Cascading Waterfall is a public art work by American artist John Joseph Earley, located in Meridian Hill Park, Washington, DC. The fountain, reminiscent of 16th century Italian villas, focuses primarily on thirteen large semi-circular basins forming a water cascade that overlooks the historic park. The fountains are the largest of their kind in the United States.

==Description==

Primarily made of concrete, the water flows from two terrace fountains and reappears in "three columns of water and two shell spills in five niches which are located in the face of terrace retaining wall." After entering the niches, the water moves from two basins and two more spout overflows, and then into a series of thirteen graduated cascade basins that enter into large pools. The large pools feature four grotesque spouting masks, four urn jets, two dolphin sprays, and eight white water jets that help to refresh the water of the pool. The 16th Street side of the fountain has more niches and shell overflows and a recirculation room is in the control room under the great wall. Landscaping and walkways flank the fountain on both sides.

==Information==

Water first flowed through the cascade in 1932. The walkways surrounding the waterfall features the first use of exposed aggregate concrete anywhere in the world. The waterfall is maintained by the National Park Service.

==Condition==

The waterfall was surveyed in 1994 by Save Outdoor Sculpture and at the time treatment was needed.
A broken pump caused the fountains to stop operating in 2016. In 2017, local residents living near the fountains created a community group to report to the National Park Service whenever the fountains were not operating.
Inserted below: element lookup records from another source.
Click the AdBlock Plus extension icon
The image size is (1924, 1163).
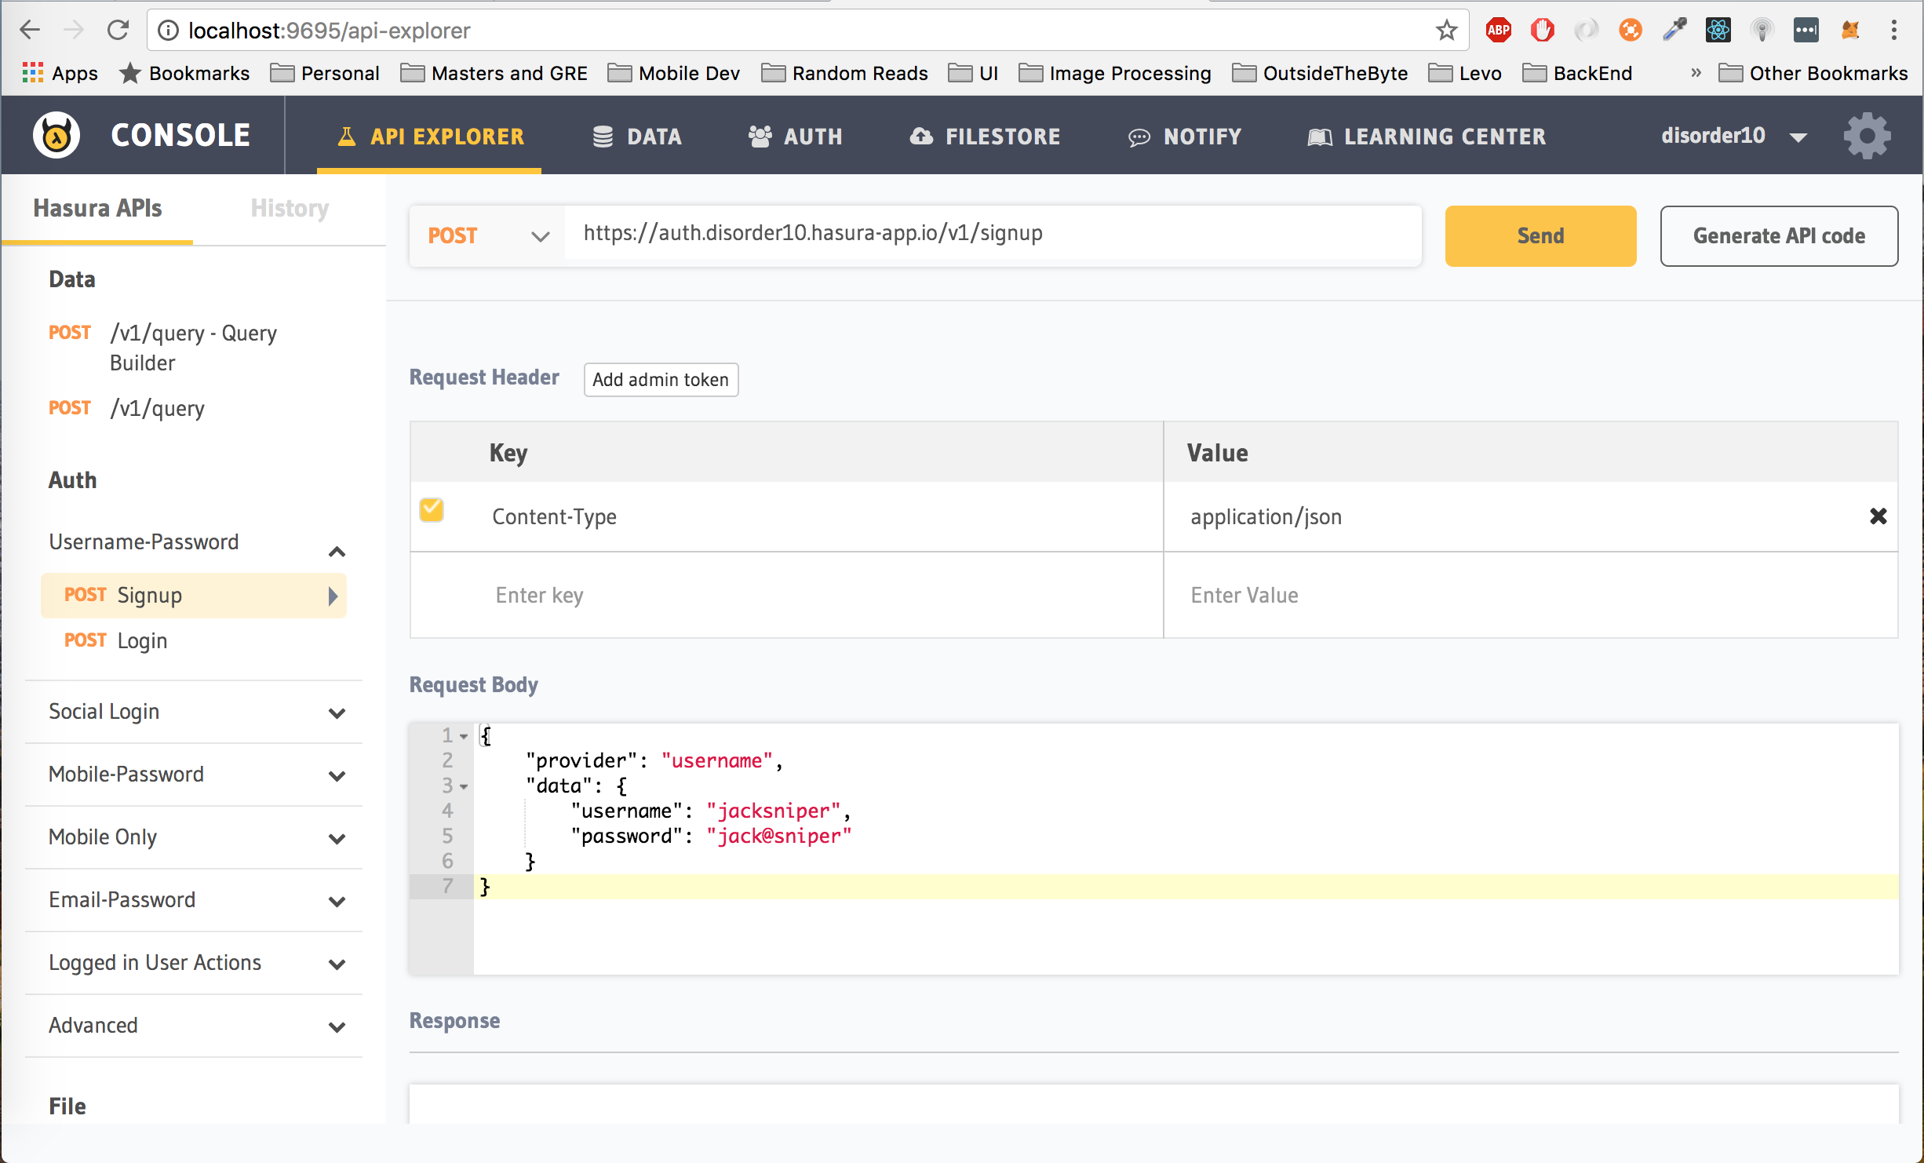pos(1498,31)
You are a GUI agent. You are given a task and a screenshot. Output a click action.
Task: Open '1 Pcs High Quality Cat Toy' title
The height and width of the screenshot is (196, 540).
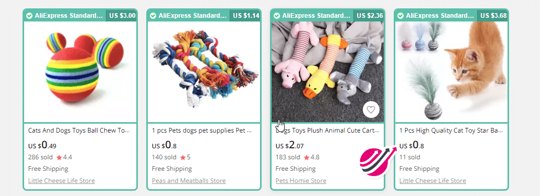pos(451,131)
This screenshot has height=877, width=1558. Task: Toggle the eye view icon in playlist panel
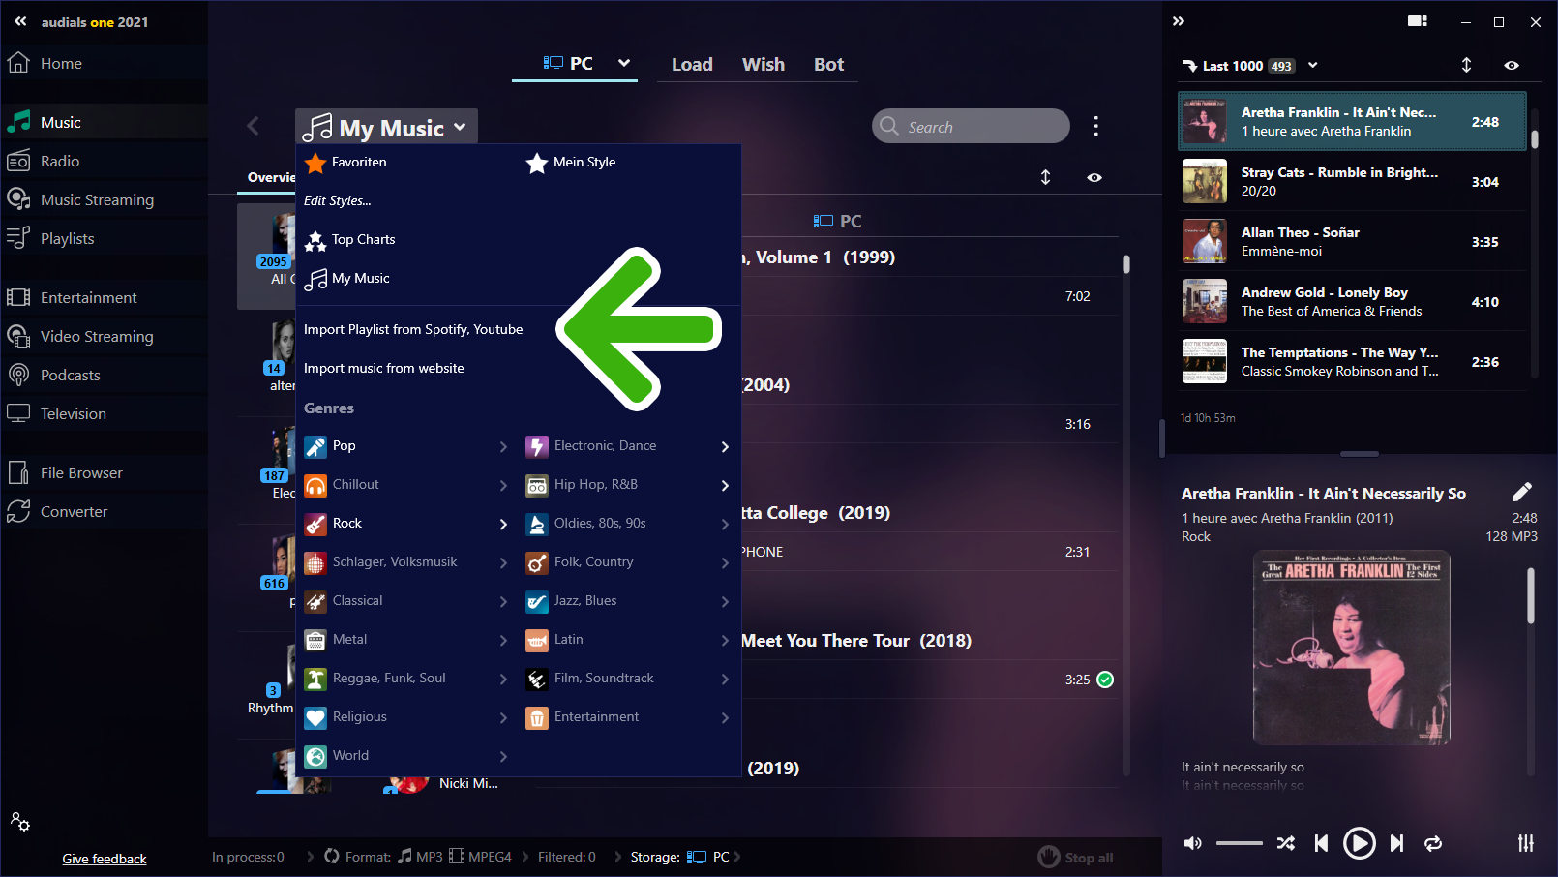[1511, 65]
The following year, WAMU reported that the water supply piping had leaks. Contractors began to fix the piping, however, work stopped when they discovered that the pipe was cast iron. The National Park Service reported that they would replace 90 feet of piping to ensure the waterfall's continual operations. As of 2016, half of the funding to maintain Meridian Hill Park was used to maintain the fountains.

As part of a broader infrastructure renewal effort during the 250th year of independence celebration of the USA, the fountain was brought back to working condition.